What’s On Offer
The simplest product is a fixed deposit of tokens. Bitbns, a homegrown crypto exchange founded in 2017, offers a fixed income plan (FIP) where users can invest a certain amount of USDT (Tether) or Bitcoin for a fixed period and rate of return. The rate of return varies between 8% and 40% annualised for tenures of 30-365 days. Another platform, ZebPay, allows investors to deposit their cryptos for seven, 30, 60 or 90 days. The return depends upon the period the investor has chosen. The returns, along with the principal amount, are deposited into the trading wallet at the end of the deposit term. ZebPay is offering an annualised yield of 1.30% on Bitcoin, 2% on Ethereum, 6.5% on Binance Coin and 7.5% on Polygon (Matic). Tether and Binance USD earn a higher rate of 9% and 8%, respectively. ZebPay also has an open term deposit where you can transfer your crypto assets back to your trading wallet any time. Returns are lower than in the fixed deposit scheme and are deposited into your wallet daily.
Another crypto lending platform, Vauld, offers similar fixed deposits where Bitcoin and Ethereum earn 6.70% and Matic 7.23%. Some tokens such as CAKE and AXS earn up to 42% annualised yield.
Cashaa, which claims to be the world’s first cryptocurrency financial institution with physical branches, has launched savings accounts along with fixed deposit products. It enables users to store, buy, sell and earn interest without risking assets to unknown DeFi (decentralised finance) projects, says the platform. The crypto bank also has ‘no lock-in’ deposit accounts where one can earn up to 13% returns. The fixed deposit plan, which offers up to 24%, locks funds for one-12 months. Bitcoin and Ethereum earn 8% interest. USDT earns 20%. The rate rises 4% if the investor chooses to earn interest in their token, called CAS. These pay interest daily.

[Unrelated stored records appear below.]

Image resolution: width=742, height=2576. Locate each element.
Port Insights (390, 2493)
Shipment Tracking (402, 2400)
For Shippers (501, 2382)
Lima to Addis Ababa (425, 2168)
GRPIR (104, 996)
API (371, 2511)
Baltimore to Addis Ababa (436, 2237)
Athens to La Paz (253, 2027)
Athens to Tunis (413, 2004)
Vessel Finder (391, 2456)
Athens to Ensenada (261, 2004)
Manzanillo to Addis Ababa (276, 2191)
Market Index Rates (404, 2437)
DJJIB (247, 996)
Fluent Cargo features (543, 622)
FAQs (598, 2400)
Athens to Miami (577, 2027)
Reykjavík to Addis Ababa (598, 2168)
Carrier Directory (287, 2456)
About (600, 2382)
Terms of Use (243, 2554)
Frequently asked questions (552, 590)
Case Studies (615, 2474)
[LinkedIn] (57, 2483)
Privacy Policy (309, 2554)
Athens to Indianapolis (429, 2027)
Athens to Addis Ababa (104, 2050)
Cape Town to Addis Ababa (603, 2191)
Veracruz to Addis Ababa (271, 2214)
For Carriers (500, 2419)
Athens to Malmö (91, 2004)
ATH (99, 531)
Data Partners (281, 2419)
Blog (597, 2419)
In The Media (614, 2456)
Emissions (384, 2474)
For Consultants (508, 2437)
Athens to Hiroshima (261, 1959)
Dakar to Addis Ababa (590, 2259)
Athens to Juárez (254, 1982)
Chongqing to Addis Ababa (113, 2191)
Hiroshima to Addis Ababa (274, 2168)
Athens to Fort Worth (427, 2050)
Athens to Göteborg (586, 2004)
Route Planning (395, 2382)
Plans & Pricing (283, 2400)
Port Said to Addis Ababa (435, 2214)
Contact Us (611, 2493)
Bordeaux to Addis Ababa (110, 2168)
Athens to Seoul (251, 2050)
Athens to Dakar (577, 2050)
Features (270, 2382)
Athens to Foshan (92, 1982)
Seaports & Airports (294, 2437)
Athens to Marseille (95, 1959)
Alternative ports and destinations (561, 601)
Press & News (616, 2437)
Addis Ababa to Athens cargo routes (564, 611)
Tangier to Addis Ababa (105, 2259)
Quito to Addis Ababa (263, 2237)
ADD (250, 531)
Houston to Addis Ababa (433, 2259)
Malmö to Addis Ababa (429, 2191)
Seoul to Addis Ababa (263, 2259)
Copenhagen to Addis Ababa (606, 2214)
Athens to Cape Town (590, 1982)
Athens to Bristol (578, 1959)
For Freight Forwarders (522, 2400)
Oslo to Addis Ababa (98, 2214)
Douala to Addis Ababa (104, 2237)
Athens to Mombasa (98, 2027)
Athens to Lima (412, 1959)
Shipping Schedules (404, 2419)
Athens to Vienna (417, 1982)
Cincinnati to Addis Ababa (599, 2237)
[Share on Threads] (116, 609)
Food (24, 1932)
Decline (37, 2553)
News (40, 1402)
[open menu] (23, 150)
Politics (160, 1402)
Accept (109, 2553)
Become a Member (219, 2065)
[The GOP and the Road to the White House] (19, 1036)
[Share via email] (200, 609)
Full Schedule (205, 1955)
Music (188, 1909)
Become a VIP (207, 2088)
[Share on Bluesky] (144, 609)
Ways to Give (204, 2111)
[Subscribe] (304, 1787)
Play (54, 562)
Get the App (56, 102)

UniFarm, which guarantees APY of up to 250%, is a crypto farming solution that offers various projects to investors. Users can stake any one token and get multiple tokens as rewards, says the platform. For example, if there’s a UniFarm pool of tokens $ORO, $MATIC, $REEF, $CNTR and $FRONT, you can stake any of these and start earning all the tokens as rewards. If APY falls below what the platform has promised, it will introduce additional $ORO tokens after eight weeks of farming to pay the required APY. Average APY on projects has been 40-50%, says Tarusha Mittal, COO & co-founder, UniFarm. “We offer a minimum guaranteed APY of 35%, which can go up to 250%. But in several cases (cohorts), APY goes beyond 1,700%,” she adds. The returns vary across projects. UniFarm earns from the fixed development fee that is charged from every project entering the cohort. Others earn by lending to institutional players and staking the coins.
How It Works
The platforms use staking algorithms and over-collateralised lending to generate high returns. Over-collateralisation is provision of collateral that is more than enough to cover potential losses in case of default. For example, Vauld’s loans to its customers and institutional borrowers are over-collaterised by at least 150%, and typically repaid in 30 days. Collateral here refers to supported or accepted crypto coins.
Staking crypto is a strategy used by crypto platforms on behalf of their customers (lenders) to earn returns. It is a mechanism used by many cryptocurrencies to verify their transactions. Think of staking as crypto equivalent of putting money in a high-yield savings account. When you deposit money in a savings account, the bank lends it to others. In return, you receive a portion of interest earned from lending. Similarly, when you stake your digital assets, you lock up your coins in order to participate in running the blockchain and maintaining its security. In exchange, you earn rewards, calculated in percentage yields. The reward is in the form of additional tokens of cryptocurrency that you had staked and is credited to your wallet.